こんなことはしたくなかったが、仕方ない。
私は自らのポケットから、拳銃を手に取り、彼女に向けた。
「やすな……。私の身体が邪魔者とは、どういう事だ。」
「そのままの意味ですよ。ご主人様にお身体がある限り、必ずご主人様との別れに直面しなくてはならない。だから。」

「今ここでご主人様のお身体を始末し、魂だけの存在になって頂くのです。
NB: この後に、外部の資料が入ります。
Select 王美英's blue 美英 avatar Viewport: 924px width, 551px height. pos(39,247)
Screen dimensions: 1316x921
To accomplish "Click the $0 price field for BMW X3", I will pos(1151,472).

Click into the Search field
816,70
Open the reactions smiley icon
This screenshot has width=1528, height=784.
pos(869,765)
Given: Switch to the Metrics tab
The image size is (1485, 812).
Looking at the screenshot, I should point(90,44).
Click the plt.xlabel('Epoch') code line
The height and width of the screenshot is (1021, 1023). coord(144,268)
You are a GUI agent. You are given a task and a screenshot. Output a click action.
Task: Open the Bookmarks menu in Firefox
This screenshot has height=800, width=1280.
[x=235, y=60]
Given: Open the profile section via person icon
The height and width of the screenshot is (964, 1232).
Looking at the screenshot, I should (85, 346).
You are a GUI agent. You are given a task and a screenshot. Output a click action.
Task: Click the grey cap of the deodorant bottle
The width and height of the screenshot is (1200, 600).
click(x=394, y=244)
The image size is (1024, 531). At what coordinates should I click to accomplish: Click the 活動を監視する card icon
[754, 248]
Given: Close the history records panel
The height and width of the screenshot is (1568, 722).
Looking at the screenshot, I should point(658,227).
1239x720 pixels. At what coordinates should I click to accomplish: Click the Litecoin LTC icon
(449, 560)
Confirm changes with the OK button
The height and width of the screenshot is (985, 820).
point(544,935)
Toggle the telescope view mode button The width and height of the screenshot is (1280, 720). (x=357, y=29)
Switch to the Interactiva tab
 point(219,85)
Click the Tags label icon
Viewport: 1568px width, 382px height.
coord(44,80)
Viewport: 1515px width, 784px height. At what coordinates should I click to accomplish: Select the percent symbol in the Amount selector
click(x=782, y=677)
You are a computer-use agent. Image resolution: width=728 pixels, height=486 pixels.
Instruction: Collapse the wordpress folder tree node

」

その瞬間、私は確信した。
彼女は狂っているのだ、と。




ーーーーーー





私は今、彼女を強く愛している。
彼女とは、そう。
数年前、私を雇って下さったご主人様、ソーニャのことだ。
私は、私は拾われたその瞬間から、強く強く彼女を愛している。
いずれ自然に来るであろう別れを惜しみ、恐れ、今ここで彼女のお身体を自らの手で始末しようとするほど。
彼女を、ずっと愛しているのだ。
けれど、きっとご主人様は、私を愛してなんていないだろう。
きっとご主人様は私とは正反対に、今、強く強く私を憎んでいるのだろう。
分かり切ってる。そんなこと。
けれど私はそれ以上に、きっと、いや絶対、ご主人様を愛しているから。
だから。

「今ここでご主人様のお身体を始末し、魂だけの存在になって頂くのです。」

窓から冷たい風が吹く。
この部屋にはきっと、ご主人様の憎しみと、私の愛が混じりあった切ない風が、吹き乱れているんだろう。

愛と憎しみの風が。

きっと今、この部屋に。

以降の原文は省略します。